Given exercise:
Output the data below word for word, starting at the line that contains "The height and width of the screenshot is (1456, 819)." and ending at the line that contains "coordinates (160, 431).", with both of those lines included.

Material to process:
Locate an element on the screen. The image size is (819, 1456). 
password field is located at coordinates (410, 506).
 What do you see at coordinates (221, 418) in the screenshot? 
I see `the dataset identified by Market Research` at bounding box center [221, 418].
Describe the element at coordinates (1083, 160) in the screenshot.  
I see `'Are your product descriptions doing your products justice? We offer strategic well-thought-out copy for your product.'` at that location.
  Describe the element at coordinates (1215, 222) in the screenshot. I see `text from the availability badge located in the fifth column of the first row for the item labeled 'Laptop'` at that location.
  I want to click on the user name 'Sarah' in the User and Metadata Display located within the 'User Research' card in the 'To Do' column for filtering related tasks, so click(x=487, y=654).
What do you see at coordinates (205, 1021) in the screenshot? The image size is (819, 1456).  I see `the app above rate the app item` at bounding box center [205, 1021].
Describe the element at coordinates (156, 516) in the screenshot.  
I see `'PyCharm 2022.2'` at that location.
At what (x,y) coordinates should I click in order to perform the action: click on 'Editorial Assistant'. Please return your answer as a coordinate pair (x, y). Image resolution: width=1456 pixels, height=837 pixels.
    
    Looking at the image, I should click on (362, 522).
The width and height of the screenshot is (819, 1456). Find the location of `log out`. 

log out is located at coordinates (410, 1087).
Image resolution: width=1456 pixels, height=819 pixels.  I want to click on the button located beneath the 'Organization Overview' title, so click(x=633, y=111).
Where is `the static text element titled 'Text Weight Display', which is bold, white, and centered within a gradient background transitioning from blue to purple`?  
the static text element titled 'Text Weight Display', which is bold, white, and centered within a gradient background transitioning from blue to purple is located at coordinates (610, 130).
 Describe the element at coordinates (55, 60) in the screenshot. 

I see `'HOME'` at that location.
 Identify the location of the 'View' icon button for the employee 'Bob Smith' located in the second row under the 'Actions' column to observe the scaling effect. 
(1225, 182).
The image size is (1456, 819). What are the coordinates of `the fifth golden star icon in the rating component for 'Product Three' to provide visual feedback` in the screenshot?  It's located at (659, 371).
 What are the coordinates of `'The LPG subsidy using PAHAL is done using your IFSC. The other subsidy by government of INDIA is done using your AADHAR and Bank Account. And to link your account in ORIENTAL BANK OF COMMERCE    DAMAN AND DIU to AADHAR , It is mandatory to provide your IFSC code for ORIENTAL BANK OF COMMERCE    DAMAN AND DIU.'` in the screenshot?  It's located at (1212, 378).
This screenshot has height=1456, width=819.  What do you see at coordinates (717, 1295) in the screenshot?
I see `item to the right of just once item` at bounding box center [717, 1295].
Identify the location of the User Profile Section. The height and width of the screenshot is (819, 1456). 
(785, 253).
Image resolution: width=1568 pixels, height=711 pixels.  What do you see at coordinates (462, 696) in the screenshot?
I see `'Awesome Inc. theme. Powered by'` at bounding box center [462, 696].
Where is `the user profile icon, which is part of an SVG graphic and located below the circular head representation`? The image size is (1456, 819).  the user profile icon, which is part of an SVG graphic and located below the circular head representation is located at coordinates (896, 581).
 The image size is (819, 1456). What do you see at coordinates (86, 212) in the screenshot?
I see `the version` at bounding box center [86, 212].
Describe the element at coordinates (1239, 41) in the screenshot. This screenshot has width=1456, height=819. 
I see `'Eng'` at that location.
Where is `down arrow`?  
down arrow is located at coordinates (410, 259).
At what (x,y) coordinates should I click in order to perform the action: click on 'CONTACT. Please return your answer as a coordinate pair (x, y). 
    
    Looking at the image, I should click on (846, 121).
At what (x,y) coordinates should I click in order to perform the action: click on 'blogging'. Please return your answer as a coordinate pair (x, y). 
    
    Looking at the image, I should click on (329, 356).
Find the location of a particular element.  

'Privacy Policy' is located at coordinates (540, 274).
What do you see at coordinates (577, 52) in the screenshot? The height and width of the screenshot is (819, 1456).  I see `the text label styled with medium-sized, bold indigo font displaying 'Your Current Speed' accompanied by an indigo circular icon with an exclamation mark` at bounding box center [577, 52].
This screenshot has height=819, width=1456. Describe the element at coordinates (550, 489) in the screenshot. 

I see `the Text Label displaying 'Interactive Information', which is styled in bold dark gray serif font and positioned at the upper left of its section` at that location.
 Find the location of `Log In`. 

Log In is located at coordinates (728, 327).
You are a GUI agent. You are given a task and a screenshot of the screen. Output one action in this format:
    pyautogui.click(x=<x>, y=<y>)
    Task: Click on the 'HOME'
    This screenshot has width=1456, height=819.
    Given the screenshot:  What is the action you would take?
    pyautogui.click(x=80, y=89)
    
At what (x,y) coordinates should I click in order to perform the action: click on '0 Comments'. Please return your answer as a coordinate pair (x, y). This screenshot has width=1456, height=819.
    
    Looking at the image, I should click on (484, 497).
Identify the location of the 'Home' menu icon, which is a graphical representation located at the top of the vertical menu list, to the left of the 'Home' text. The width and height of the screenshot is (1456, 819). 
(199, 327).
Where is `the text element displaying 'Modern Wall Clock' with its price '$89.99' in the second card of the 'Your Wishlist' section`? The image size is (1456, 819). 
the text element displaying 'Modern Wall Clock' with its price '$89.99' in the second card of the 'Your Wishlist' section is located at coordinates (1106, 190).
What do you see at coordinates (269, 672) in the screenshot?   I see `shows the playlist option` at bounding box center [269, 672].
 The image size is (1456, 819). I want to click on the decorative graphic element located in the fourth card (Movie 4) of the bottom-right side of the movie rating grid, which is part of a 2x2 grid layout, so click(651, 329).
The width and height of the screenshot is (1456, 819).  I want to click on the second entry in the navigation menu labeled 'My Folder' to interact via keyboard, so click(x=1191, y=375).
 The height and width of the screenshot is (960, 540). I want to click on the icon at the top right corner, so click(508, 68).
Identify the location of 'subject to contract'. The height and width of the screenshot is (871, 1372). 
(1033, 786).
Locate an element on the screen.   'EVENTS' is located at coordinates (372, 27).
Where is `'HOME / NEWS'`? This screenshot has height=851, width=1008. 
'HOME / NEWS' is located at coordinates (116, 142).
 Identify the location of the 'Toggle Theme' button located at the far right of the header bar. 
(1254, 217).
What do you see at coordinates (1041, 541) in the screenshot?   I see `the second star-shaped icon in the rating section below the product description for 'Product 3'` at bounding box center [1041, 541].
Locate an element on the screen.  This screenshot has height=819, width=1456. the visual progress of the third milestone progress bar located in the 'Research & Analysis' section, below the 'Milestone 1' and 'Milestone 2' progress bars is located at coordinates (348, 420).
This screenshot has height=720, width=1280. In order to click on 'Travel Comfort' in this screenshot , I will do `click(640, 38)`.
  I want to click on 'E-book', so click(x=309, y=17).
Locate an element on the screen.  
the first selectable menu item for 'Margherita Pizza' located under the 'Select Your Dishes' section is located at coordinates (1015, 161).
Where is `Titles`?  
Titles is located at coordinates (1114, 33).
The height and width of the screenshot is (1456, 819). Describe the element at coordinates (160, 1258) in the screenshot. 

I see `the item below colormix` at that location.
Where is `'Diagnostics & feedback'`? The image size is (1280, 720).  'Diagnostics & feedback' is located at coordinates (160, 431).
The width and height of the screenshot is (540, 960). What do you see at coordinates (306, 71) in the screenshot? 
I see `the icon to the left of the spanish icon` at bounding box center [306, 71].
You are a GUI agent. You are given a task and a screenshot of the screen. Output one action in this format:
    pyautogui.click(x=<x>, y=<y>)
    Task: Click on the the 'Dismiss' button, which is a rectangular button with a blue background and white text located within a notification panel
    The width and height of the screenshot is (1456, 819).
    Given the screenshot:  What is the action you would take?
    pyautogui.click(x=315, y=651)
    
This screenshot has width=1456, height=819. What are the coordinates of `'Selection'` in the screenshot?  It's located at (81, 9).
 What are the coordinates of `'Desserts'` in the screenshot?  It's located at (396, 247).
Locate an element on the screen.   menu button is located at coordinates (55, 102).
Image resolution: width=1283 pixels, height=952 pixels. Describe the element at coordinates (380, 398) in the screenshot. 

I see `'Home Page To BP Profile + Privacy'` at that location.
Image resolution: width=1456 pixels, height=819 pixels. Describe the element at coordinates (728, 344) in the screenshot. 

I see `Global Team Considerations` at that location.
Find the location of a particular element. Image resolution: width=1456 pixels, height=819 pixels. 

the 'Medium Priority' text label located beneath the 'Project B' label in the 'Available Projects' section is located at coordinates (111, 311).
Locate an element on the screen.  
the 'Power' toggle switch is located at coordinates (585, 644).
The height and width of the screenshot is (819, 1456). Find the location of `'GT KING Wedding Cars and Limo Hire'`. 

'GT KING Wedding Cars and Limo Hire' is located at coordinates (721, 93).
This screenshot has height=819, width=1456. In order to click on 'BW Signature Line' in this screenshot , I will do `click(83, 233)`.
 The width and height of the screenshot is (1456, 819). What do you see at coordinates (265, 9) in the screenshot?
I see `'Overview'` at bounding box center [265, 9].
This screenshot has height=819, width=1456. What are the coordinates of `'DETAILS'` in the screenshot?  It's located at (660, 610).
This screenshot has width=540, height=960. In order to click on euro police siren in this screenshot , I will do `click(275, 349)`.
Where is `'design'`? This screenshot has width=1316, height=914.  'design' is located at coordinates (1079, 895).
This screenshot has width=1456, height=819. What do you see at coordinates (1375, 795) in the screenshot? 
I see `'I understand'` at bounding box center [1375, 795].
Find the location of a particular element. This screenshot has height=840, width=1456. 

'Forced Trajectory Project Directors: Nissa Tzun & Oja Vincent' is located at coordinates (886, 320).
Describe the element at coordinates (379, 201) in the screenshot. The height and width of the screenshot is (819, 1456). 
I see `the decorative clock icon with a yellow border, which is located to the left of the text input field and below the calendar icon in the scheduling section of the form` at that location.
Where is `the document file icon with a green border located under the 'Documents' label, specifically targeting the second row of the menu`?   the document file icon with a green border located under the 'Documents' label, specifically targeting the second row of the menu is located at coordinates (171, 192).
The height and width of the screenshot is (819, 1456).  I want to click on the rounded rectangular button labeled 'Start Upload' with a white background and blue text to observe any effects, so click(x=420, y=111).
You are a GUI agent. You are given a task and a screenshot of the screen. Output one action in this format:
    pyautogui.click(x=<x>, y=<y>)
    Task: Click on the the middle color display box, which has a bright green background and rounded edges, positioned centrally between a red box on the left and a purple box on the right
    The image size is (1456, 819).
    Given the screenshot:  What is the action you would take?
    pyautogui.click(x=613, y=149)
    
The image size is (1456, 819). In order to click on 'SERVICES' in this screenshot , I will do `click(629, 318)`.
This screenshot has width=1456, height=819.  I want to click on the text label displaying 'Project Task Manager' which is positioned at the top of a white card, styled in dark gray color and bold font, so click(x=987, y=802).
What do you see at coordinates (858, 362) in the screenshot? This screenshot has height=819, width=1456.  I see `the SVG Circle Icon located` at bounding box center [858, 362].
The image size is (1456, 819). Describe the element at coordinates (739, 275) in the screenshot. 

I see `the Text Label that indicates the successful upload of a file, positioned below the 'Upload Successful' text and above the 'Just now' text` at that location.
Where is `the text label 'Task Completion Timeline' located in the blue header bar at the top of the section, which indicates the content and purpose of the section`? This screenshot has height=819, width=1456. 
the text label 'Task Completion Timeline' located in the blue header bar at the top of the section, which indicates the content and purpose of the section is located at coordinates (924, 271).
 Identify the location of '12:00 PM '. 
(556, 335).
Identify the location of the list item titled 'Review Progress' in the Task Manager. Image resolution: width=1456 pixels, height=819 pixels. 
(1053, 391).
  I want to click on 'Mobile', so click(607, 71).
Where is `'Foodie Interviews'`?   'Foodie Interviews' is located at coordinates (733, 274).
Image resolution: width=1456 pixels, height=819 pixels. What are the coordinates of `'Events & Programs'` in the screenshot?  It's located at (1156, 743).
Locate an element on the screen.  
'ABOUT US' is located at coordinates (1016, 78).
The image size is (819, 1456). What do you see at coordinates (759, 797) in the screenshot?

Exercise response:
The height and width of the screenshot is (1456, 819). Describe the element at coordinates (160, 1258) in the screenshot. 

I see `the item below colormix` at that location.
Where is `'Diagnostics & feedback'`? The image size is (1280, 720).  'Diagnostics & feedback' is located at coordinates (160, 431).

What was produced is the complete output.